→ TASK DESCRIPTION: Reproduce everything from the first of the rows below down to and including the row containing "Libri (1048, 65)", changing "Frasi" to "Aforismi" and leaving all else unchanged.

→ GIVEN INFORMATION:
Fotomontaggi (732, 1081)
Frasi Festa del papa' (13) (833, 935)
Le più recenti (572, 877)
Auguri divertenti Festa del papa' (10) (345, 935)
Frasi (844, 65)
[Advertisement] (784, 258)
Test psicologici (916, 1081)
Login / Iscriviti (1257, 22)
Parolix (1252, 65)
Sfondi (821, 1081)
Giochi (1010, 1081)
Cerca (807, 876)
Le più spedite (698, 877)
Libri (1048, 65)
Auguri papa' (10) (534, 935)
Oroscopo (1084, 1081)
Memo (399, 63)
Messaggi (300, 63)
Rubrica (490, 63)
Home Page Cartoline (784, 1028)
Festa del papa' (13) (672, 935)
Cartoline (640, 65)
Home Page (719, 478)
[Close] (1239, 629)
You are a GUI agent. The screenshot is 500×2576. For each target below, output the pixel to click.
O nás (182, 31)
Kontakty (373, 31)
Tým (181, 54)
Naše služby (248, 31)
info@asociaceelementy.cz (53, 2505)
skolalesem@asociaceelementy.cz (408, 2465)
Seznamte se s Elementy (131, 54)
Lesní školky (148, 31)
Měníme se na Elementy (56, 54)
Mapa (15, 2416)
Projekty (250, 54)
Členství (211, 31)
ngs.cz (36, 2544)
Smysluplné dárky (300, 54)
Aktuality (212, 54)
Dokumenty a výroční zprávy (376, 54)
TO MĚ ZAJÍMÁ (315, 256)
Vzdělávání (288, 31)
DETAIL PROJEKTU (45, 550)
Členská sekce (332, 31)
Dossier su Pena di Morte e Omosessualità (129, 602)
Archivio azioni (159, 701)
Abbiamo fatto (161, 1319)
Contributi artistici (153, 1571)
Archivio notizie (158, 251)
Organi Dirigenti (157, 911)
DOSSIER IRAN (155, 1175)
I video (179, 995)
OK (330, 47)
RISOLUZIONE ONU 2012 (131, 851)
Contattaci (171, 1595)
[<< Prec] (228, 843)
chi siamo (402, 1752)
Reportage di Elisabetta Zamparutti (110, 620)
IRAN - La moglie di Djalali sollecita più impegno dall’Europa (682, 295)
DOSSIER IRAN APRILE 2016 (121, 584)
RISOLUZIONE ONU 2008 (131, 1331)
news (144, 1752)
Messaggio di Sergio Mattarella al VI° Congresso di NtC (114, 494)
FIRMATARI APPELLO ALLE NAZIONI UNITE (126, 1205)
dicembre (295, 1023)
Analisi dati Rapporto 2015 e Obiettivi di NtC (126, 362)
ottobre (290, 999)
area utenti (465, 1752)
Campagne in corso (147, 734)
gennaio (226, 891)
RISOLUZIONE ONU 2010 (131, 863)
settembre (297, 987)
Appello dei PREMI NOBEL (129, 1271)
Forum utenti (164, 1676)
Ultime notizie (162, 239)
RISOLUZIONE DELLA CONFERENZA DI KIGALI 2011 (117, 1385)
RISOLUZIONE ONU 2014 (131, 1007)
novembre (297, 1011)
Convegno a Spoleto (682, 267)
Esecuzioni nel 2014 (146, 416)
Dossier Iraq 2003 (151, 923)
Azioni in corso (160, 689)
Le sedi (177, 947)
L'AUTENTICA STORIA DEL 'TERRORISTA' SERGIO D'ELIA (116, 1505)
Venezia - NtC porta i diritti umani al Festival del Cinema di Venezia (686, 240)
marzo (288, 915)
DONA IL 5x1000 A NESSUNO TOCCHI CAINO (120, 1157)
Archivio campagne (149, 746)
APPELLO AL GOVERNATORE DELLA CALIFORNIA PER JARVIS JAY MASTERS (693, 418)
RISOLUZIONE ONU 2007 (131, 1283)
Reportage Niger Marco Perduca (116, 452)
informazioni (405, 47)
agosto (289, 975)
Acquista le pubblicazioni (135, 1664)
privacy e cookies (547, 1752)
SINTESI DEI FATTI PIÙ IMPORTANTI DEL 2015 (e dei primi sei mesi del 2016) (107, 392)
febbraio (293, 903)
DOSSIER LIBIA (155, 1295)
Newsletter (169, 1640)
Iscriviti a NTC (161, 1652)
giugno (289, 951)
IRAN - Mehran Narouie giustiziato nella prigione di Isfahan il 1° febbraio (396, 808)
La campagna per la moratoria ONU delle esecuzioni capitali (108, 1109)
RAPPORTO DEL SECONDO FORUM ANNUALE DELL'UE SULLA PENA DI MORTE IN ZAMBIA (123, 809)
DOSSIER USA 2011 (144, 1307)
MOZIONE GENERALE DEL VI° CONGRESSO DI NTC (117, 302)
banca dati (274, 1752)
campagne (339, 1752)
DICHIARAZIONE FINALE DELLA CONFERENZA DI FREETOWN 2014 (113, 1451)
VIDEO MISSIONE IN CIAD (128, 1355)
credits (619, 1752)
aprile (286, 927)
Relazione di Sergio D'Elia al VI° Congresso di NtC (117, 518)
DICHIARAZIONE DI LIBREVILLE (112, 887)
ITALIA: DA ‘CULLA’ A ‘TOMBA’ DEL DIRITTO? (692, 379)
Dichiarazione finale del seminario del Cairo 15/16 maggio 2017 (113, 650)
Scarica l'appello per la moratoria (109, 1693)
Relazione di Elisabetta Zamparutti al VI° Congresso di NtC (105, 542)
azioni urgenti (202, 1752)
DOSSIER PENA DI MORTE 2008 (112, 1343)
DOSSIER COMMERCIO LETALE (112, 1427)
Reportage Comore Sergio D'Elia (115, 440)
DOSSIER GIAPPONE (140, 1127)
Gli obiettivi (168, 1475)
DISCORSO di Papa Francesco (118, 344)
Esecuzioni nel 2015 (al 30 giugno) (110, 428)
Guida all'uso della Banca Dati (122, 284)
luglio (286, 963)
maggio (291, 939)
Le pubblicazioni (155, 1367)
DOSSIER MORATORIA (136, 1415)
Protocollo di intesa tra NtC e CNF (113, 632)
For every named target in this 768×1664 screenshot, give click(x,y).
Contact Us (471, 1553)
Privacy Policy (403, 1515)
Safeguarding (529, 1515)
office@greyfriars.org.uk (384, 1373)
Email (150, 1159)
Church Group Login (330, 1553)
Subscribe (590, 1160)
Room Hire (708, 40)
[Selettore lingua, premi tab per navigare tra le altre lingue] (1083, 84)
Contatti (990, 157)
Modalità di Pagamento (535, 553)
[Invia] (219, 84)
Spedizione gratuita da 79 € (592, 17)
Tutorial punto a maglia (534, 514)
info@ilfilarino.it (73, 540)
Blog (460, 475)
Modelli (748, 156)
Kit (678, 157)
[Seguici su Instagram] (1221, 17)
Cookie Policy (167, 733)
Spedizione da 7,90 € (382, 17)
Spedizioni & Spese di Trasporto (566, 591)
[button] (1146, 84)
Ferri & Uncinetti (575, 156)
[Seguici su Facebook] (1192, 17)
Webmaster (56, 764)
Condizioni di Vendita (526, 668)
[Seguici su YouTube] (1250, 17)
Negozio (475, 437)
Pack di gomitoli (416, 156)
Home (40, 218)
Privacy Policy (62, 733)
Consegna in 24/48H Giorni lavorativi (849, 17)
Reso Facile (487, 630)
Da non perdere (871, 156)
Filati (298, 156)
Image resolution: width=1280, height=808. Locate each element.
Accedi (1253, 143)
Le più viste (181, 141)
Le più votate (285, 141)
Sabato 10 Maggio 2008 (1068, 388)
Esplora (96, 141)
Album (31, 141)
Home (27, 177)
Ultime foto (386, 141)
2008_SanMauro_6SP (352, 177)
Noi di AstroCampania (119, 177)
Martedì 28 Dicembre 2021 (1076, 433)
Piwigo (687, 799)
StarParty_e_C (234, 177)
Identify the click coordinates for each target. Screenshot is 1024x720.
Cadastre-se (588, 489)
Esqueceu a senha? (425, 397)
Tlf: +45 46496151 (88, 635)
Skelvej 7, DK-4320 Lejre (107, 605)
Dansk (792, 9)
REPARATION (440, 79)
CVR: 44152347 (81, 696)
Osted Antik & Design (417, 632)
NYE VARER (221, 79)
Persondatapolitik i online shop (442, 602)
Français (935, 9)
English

→ OUTPUT FOR THIS TASK:
Fotomontaggi (732, 1081)
Aforismi Festa del papa' (13) (833, 935)
Le più recenti (572, 877)
Auguri divertenti Festa del papa' (10) (345, 935)
Aforismi (844, 65)
[Advertisement] (784, 258)
Test psicologici (916, 1081)
Login / Iscriviti (1257, 22)
Parolix (1252, 65)
Sfondi (821, 1081)
Giochi (1010, 1081)
Cerca (807, 876)
Le più spedite (698, 877)
Libri (1048, 65)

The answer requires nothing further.